Lower cortical activity was seen only in three gyri, namely superior frontal gyri, middle frontal gyri and inferior, frontal gyri during FwI when compared to WFI. Lower activity of these areas has been previously reported in the literature during response inhibition tasks.[30] This can be the probable reason for decreased need of inhibiting tendency of the brain while attending to the word emotion during FwI and probably explain that emotional words are not as effective as emotional faces in drawing attention and disrupting performance at hand.[11]

Thus, the neural basis wherein face and words pose as a distractor involve the control of affective and cognitive conflicts as reflected by the areas involved during the performance of the emotional interference tasks.

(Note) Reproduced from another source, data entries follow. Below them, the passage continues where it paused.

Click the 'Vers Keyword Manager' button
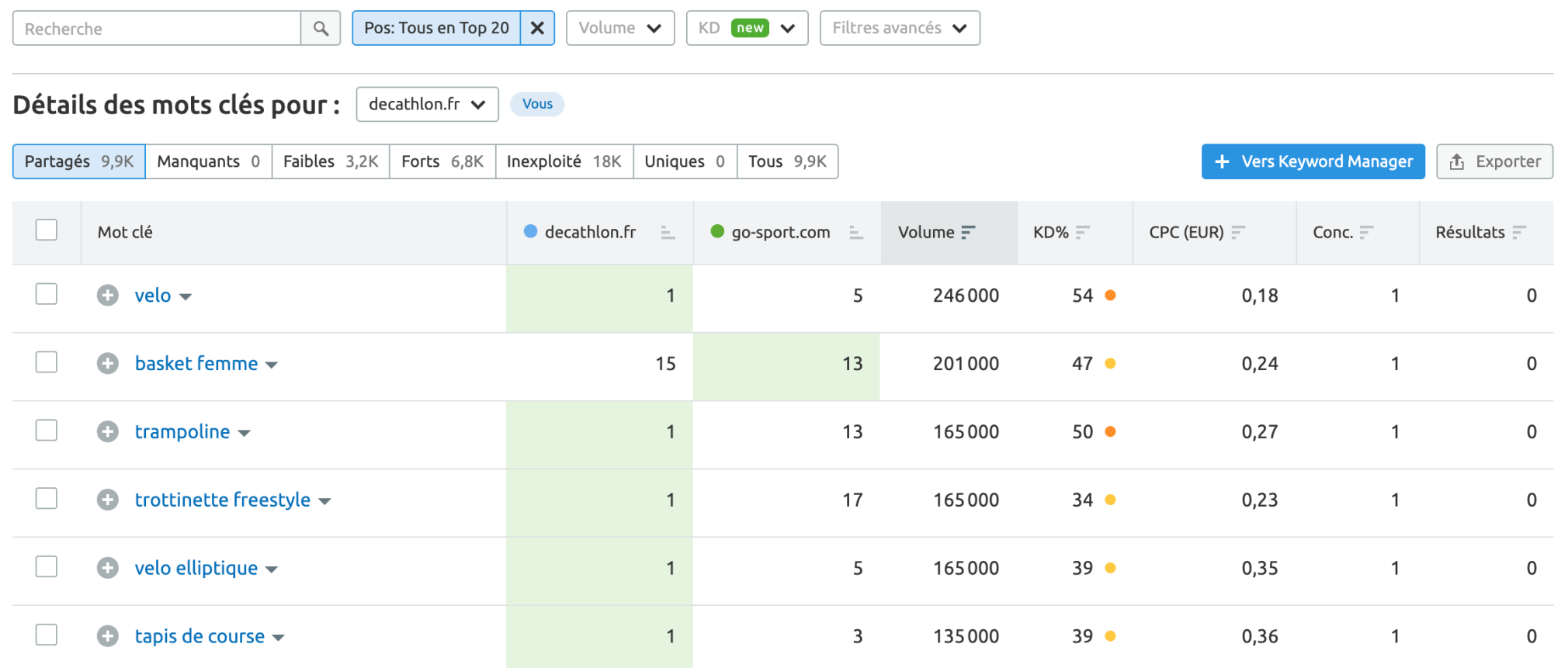The image size is (1568, 668). 1313,161
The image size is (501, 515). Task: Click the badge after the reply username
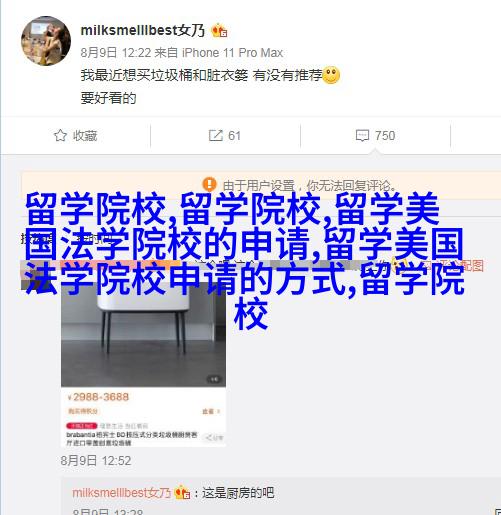coord(182,492)
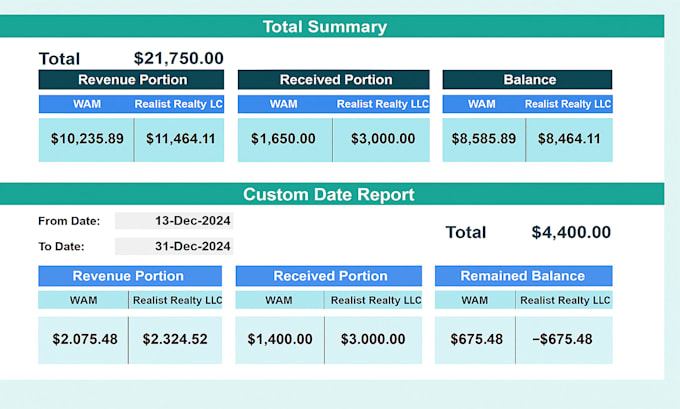Select the $675.48 WAM remained balance cell
This screenshot has width=680, height=409.
475,340
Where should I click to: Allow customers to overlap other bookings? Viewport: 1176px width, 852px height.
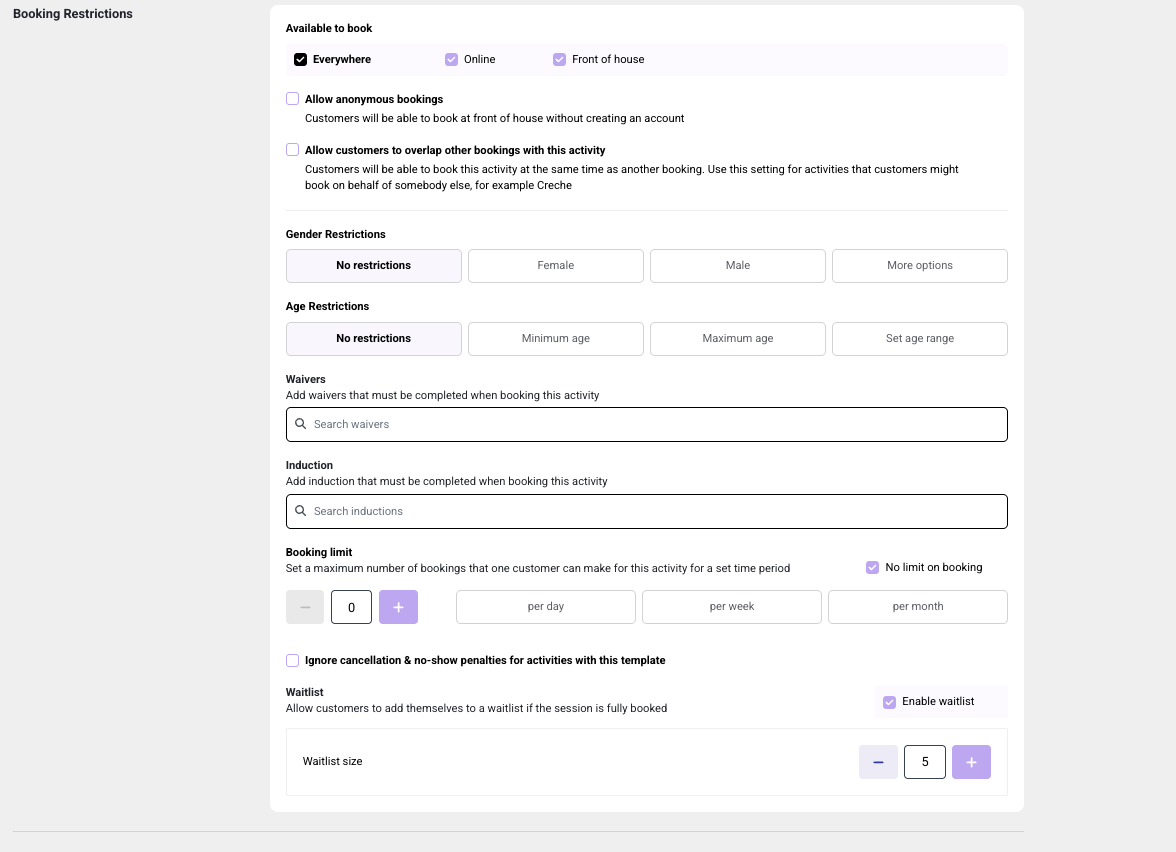pos(292,149)
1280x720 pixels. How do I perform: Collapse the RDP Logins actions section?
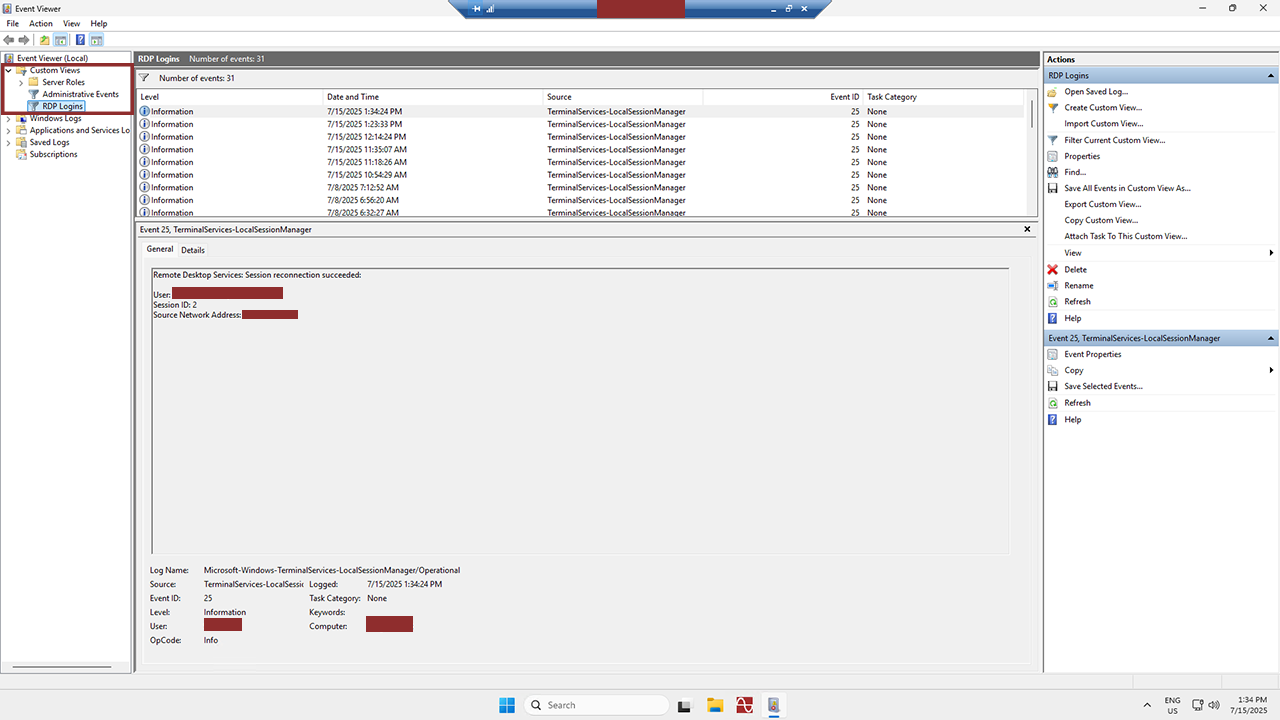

The said study has potential limitations with respect to the limited sample size, due to which the effect of gender on emotional interference could not be studied in the present study. Future research can be done to look into the neural basis of incongruent versus congruent trials. Further, the effect of neutral stimuli can be studied using the similar paradigm with higher number of trials, which will strengthen the study envisaging the effect of cognition over emotion.

CONCLUSION

Evolutionarily reading faces have become an innate behaviour due to its survival relevance. Reading words is an automatic behaviour in adults by virtue of the learned nature associated with it. Hence, the cortical diaspora associated with either of them acting as a distractor is widespread. Higher cortical activity in areas associated with saliency, conflict and goal directed behaviour during FwI indicate the robustness of face processing and the hierarchical organisation of neural substrates in conditions of cognitive control. This study can further be extended in the patients with autism, attention deficit hyperactivity disorder (ADHD), addiction and other neuropsychiatric disorders, wherein in emotional interference is known to occur.

Significance statement

Emotional distractors affect the human cognitive control. Neural correlates of emotional interference can be studied using two emotional distractors (face/word) with the aid of 128 channel EEG. EEG source analysis revealed that the areas associated with saliency, conflict and goal directed behaviour have consistently higher activity in FwI compared to WfI indicating the robustness of face processing and the hierarchical organisation of neural substrates in conditions of cognitive control. This study can further be extended in the patients with Autism, ADHD, addiction and other neuropsychiatric disorders, wherein in emotional interference is known to occur.

Acknowledgments

The authors would like to thank the participants for the present study.

Ethical approval

The study has been approved by Institution’s Ethical Committee (Ref: IECPG-214/24.02.2016).

Availability of data and material

The authors have the data and relevant material of the said study.

Declaration of participant consent

Institutional Review Board (IRB) permission obtained for the study.

Conflicts of interest

There are no conflicts of interest.

Financial support and sponsorship

All India Institute of Medical Sciences, New Delhi (Ref.F.8-456/A-456/2016/RS).